* Material supplied
___

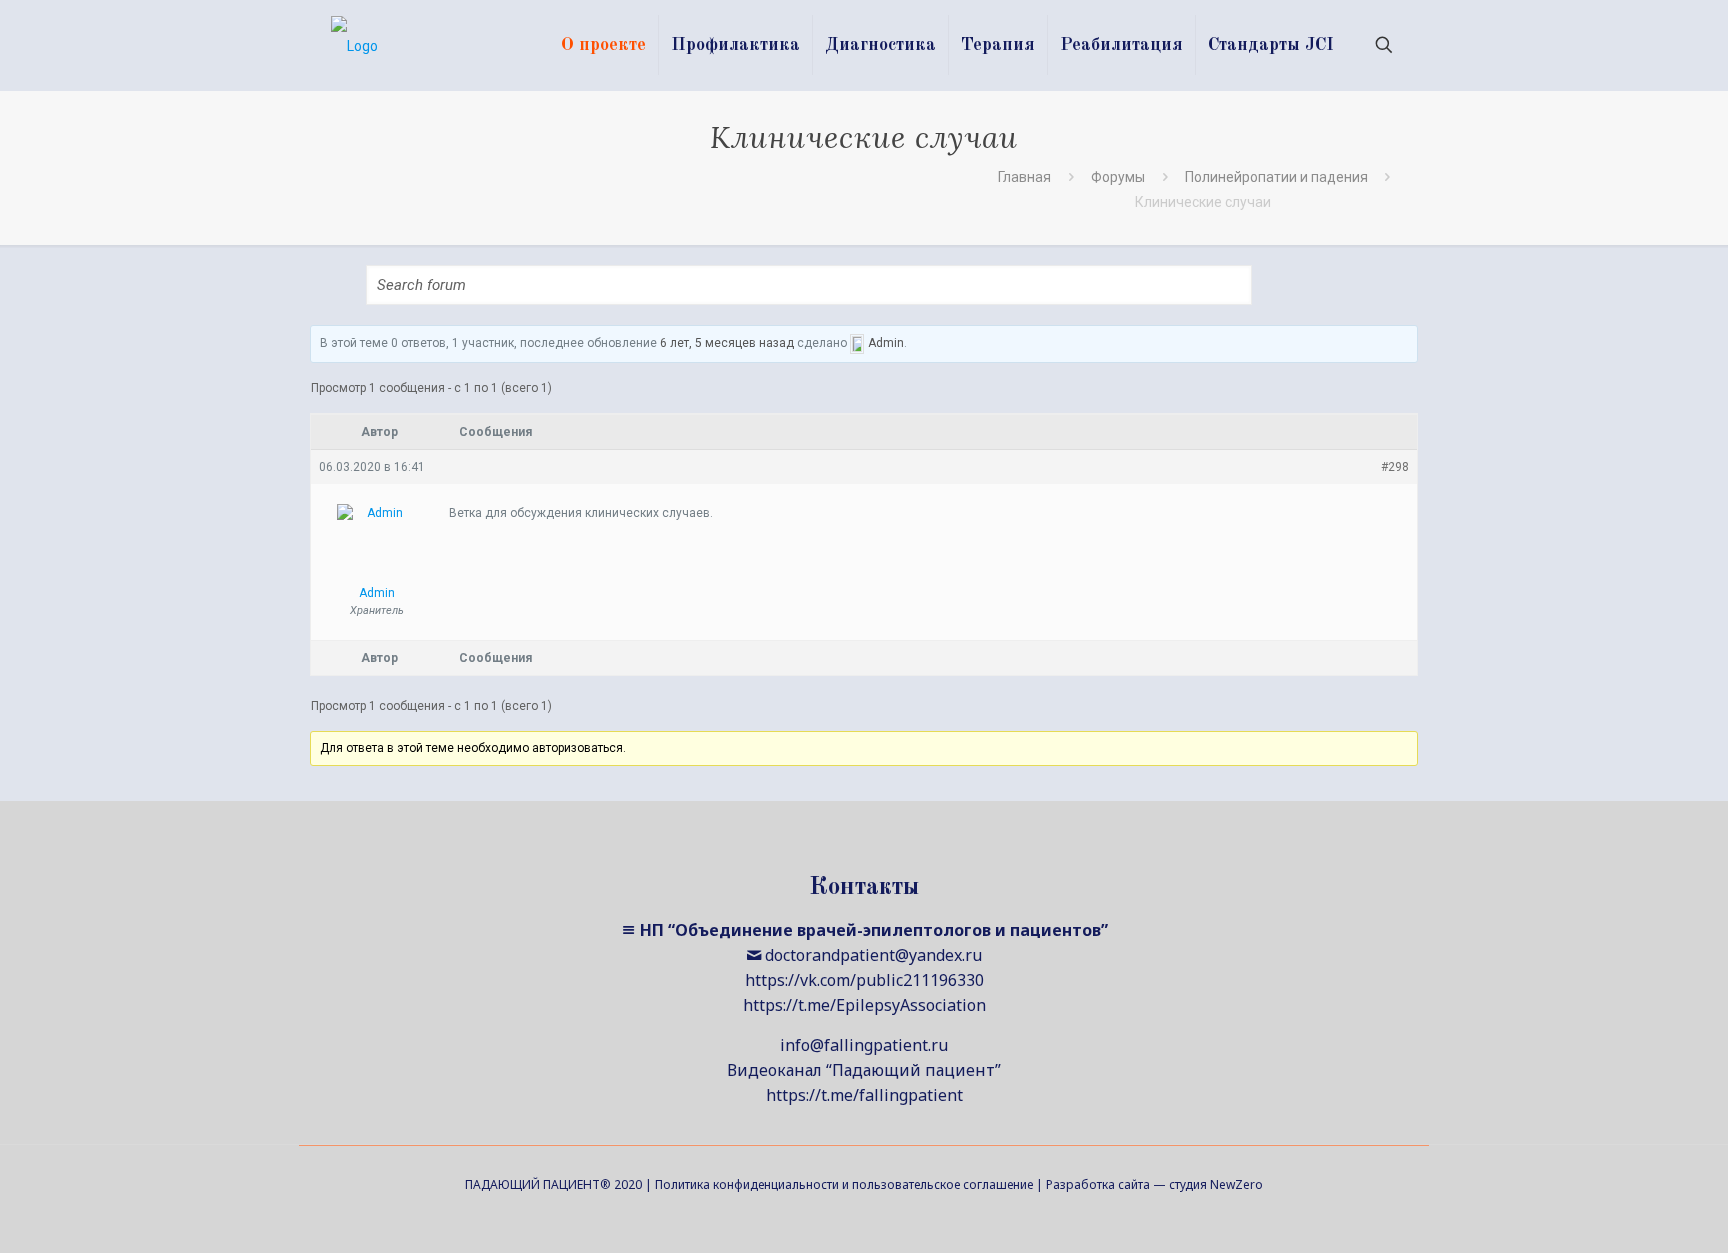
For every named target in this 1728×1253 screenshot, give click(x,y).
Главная (1024, 177)
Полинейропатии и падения (1276, 177)
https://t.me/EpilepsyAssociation (864, 1005)
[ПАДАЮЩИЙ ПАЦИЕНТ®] (354, 45)
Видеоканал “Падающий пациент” (864, 1070)
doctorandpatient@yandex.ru (873, 955)
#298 (1395, 467)
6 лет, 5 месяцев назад (727, 343)
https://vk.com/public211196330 (864, 980)
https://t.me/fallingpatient (864, 1095)
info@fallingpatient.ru (864, 1045)
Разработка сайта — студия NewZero (1154, 1184)
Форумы (1118, 177)
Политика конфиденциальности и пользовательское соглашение (844, 1184)
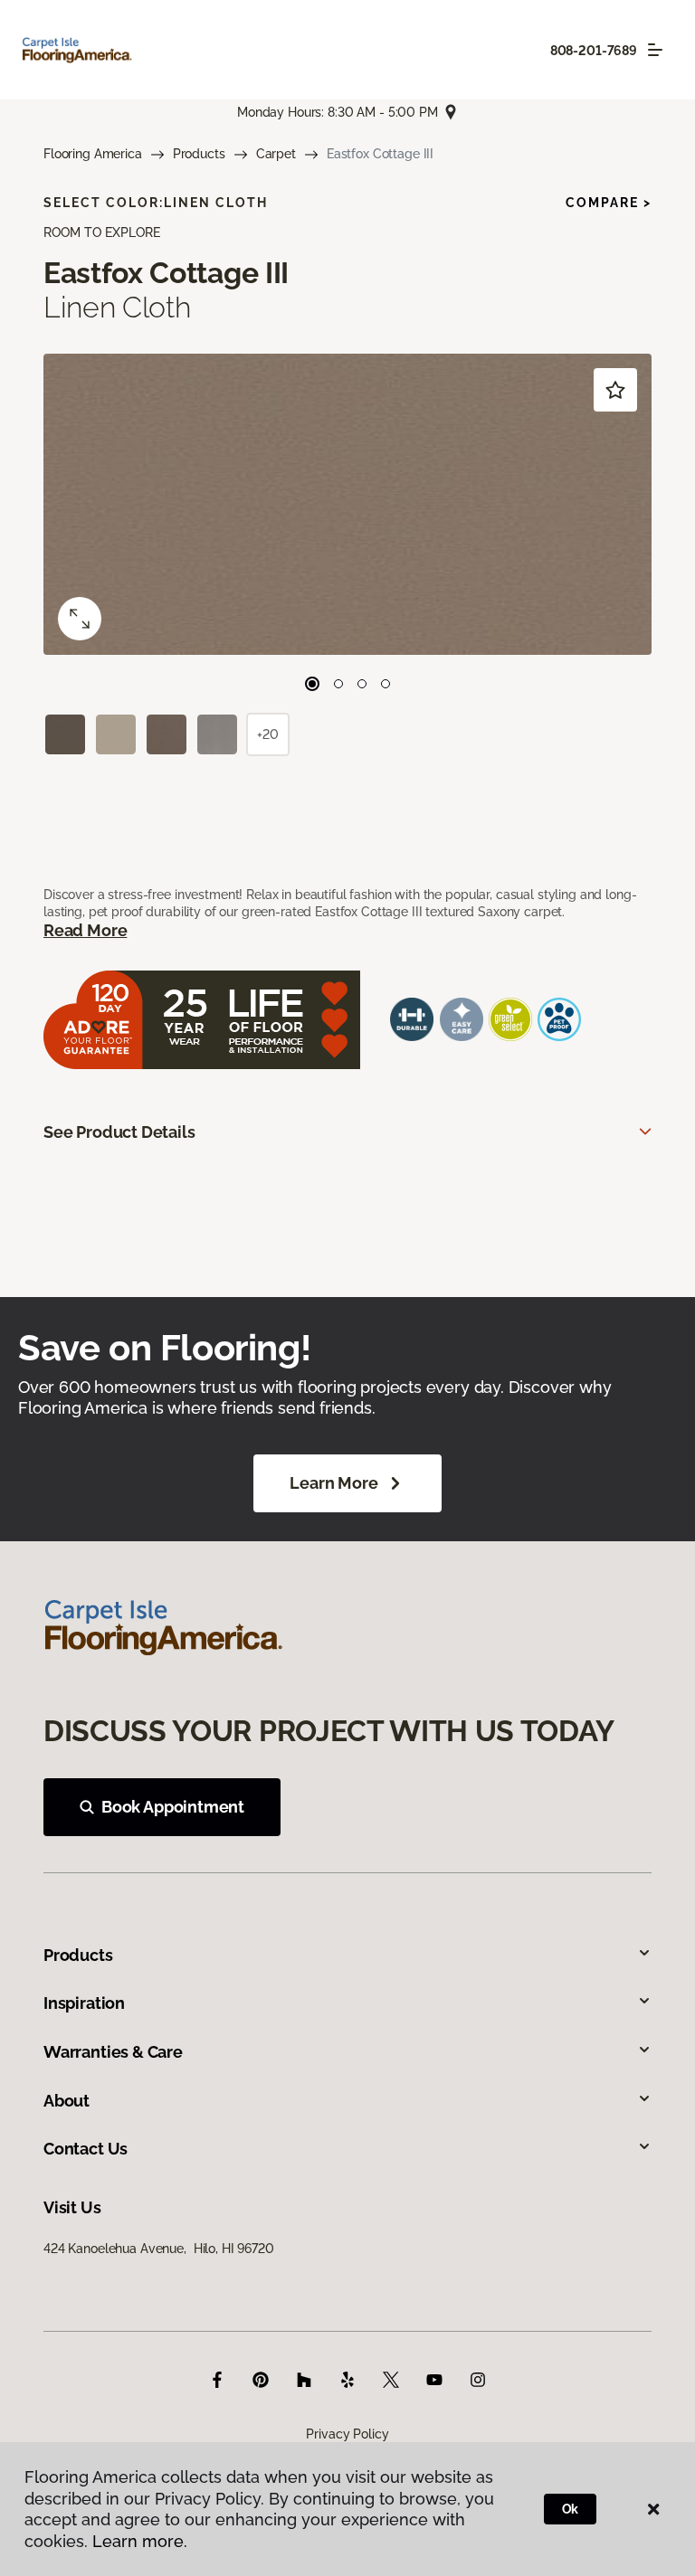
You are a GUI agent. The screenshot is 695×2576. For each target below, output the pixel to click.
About (66, 2100)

___

* To do
Search the records for the word "screenshot". Copy every line that has it.

* Exercise output
For every named target in this 1728×1253 screenshot, give click(x,y).
You are a GUI agent. The screenshot is 695×2576. For each target below, output the pixel to click.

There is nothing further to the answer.